> _Excerpt provided_

DOOM 3 (Nintendo Switch) Review

By Athanasios 10.03.2020

Review for DOOM 3 on Nintendo Switch

If yours truly, a long-time Doom fanatic, was forced to pick the one title in the main line of games that disappointed him the most, Doom 3 would certainly be it. While in no way a bad, or even mediocre first-person shooter, it was a heavy deviation from form, and one that wasn't exactly well thought out. The good news for those who did actually enjoy this more than this critic, is that, unlike the Switch ports of Doom and Doom II, this one is almost flawless, and like the rest of the trilogy, very cheap, especially at the time of writing.

Upon starting DOOM 3 on the Switch, this nerd was reminded of the things he loved about the first time he experienced it, but also of what eventually led to it being his least favourite mainline Doom entry. The first issue is that this broke the tried and tested pattern of past titles, turning the fast-paced action and semi-non-linear exploration of 1993 and 1994, into a slow, more methodical journey down linear, dimly-lit corridors, where, besides shooting at demons, you must also search for PDAs that add to the story and lore, and help acquiring supplies. Unfortunately, despite it being an otherwise immersive, and beautiful technical marvel, this could be much better.

Screenshot for DOOM 3 on Nintendo Switch

Id Software wanted to craft a horror game, but wasn't successful. The first, very captivating chapter, does wonders in slowly "sinking" you into its atmosphere, by having you, the nameless space marine, take a deliberately slow walk through the claustrophobic and miserable workplace that is UAC's Mars base. There's a heavy emphasis in realism, which helps in making the dark fantasy elements that will soon make their appearance feel even more otherworldly as they would otherwise do. Sadly, after this strong opener, the "magic" will start to fade with every passing hour.

The problem with Doom 3 isn't the fact that it plays a different ball from its forbearers, but how it's not very good at this new kind of thing that it wants to be. For starters, it's not scary - like at all. It will occasionally surprise you, and even unnerve you, but it will use the same two/three tricks again, and again, and again, thus you will be able to predict every single jump scare and ambush. Moreover, your marine, while not the absolute unit that is the Doom Slayer of DOOM, he isn't a Silent Hill weakling either, as he is basically a bipedal battalion, with plenty of bullets to spare.

> _What this task involves_
Does each statement agree with the DOOM 3 review? Answer yes or no and quote the deciding words. (a) The reviewer calls Doom 3 a bad first-person shooter. (b) The Switch port of Doom 3 is described as almost flawless, unlike the Switch ports of Doom and Doom II. (c) The reviewer finds Doom 3 scary. Rely only on the DOOM 3 review.

> _Supplied information_
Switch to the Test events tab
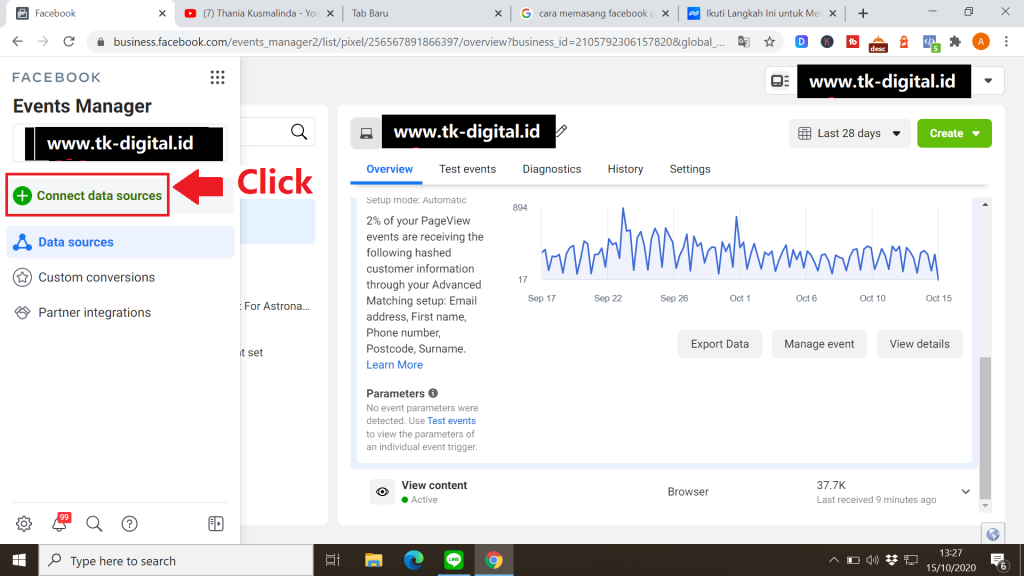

> _Correct output_
(a) No: "While in no way a bad, or even mediocre first-person shooter"
(b) Yes: "unlike the Switch ports of Doom and Doom II, this one is almost flawless"
(c) No: "it's not scary - like at all"